__PROBLEM STATEMENT__
An exact transcription is needed of the lines below from the one with "You are a GUI" through the one with "Instruction: Open the Chrome three-dot menu", with no other lines and no pictures.

__RECORDS FOR PROCESSING__
+++

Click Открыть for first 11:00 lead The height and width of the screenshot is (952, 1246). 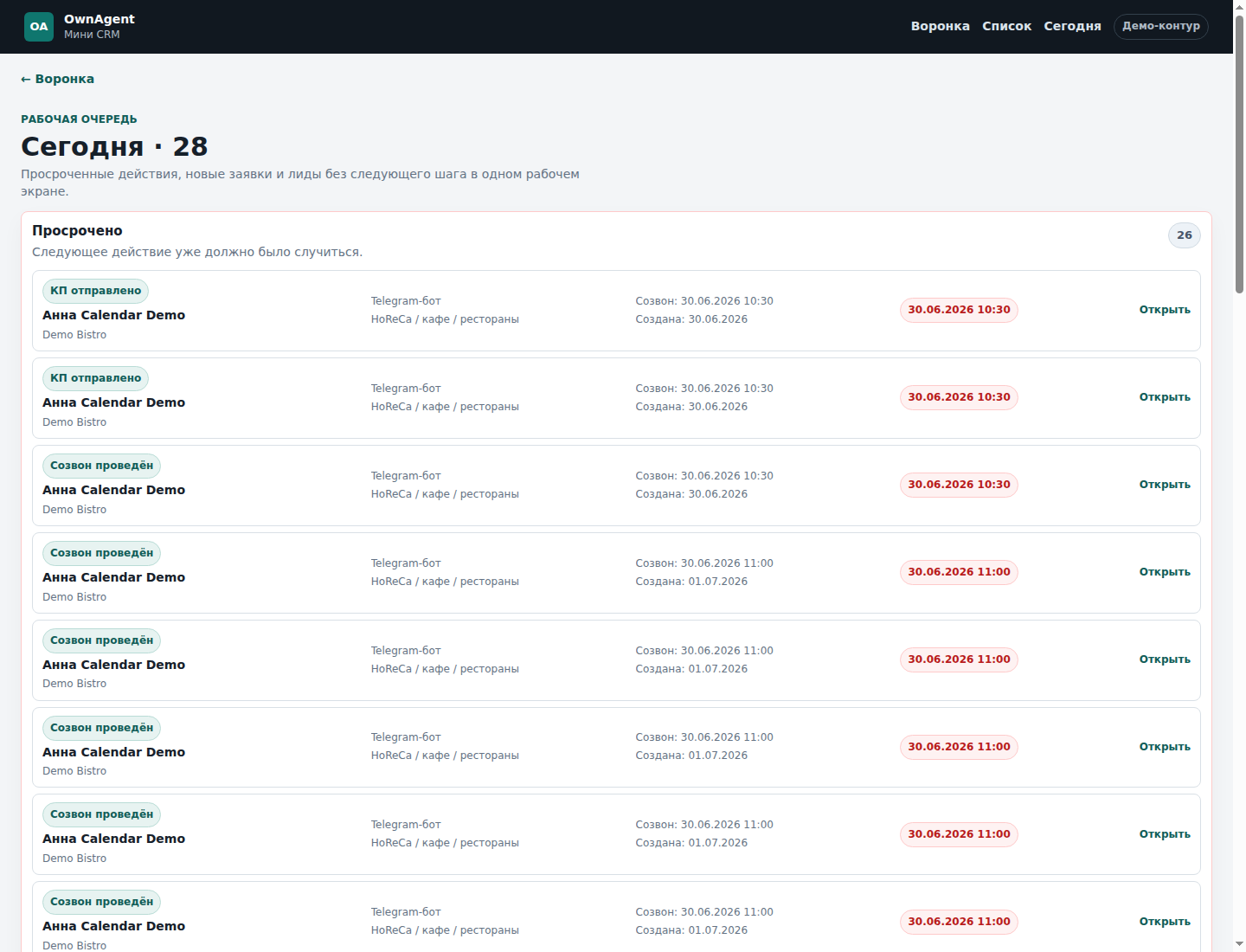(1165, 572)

+++

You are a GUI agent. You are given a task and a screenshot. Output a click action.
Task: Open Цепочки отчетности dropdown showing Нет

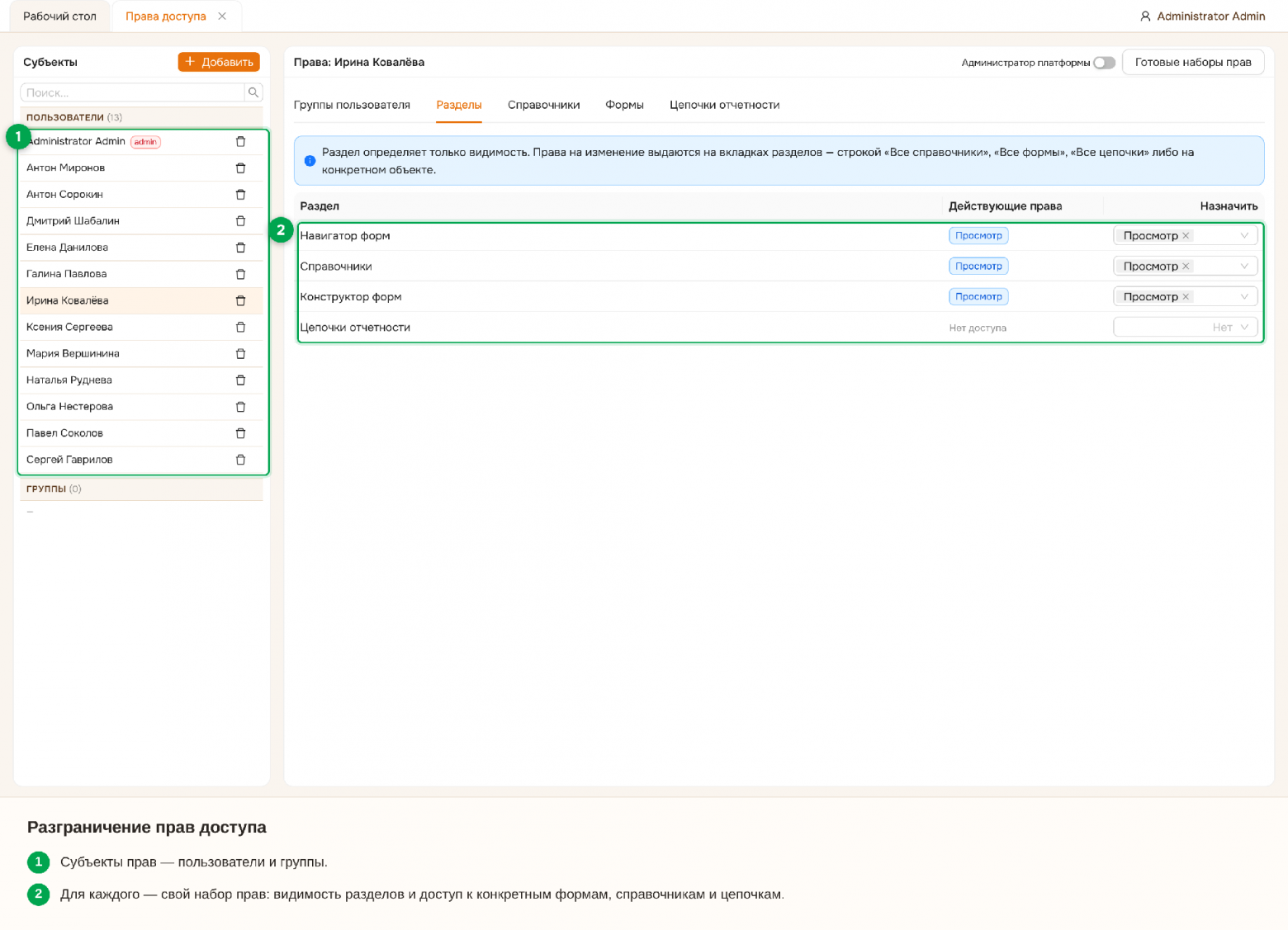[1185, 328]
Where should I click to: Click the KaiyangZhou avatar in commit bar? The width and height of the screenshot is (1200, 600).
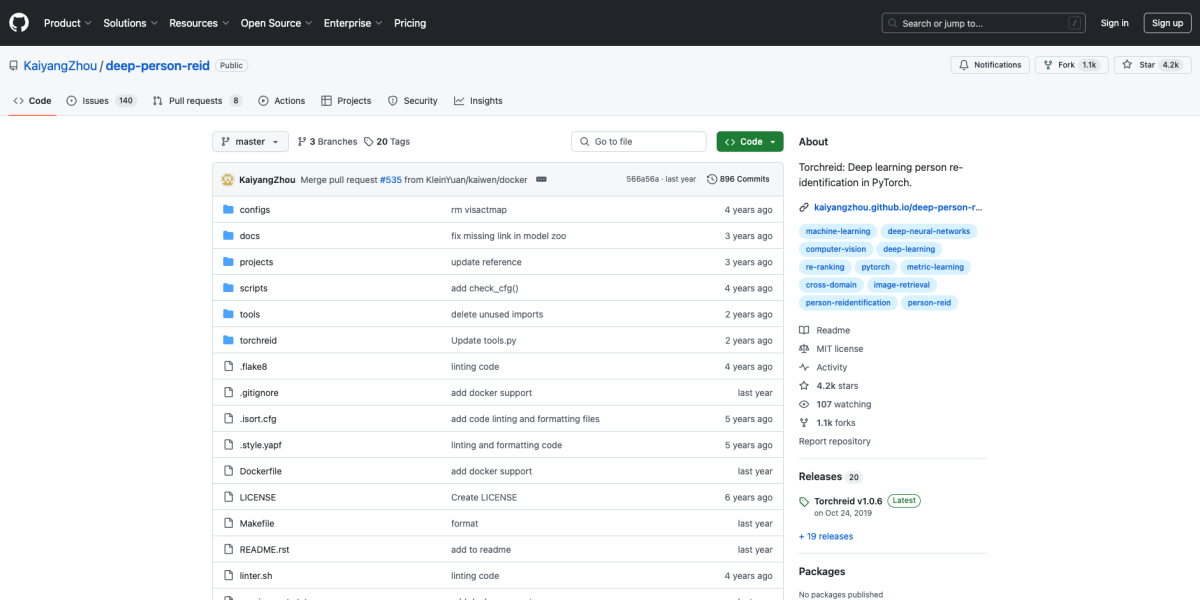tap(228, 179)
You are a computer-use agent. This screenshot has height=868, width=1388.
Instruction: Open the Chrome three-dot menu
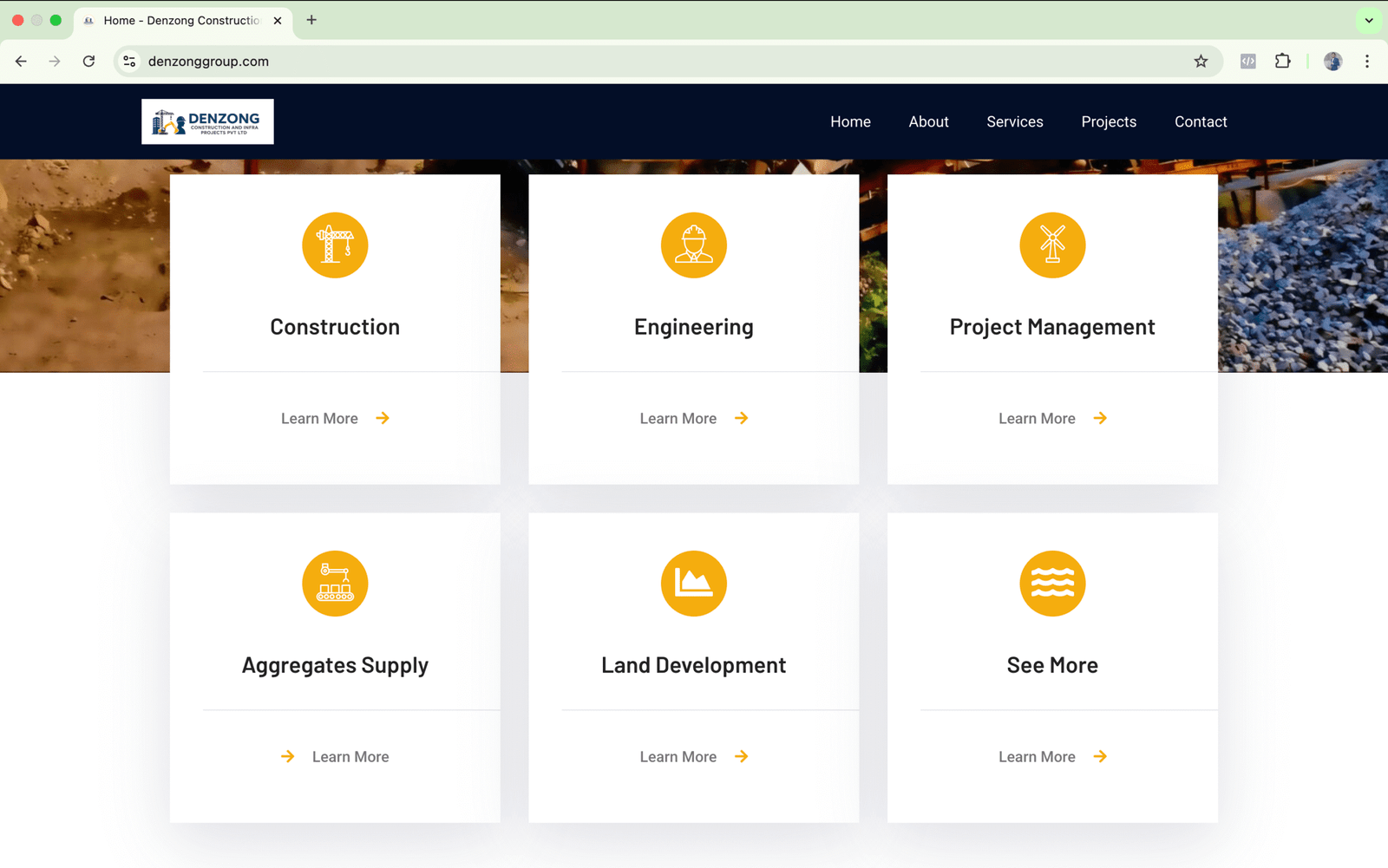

+++

__RESULT OF THE EXERCISE__
You are a GUI agent. You are given a task and a screenshot. Output a click action.
Task: Open Цепочки отчетности dropdown showing Нет

[1185, 328]
Where should I click to: Click the KaiyangZhou avatar in commit bar? The width and height of the screenshot is (1200, 600).
tap(228, 179)
You are a computer-use agent. This screenshot has height=868, width=1388.
Instruction: Open the Chrome three-dot menu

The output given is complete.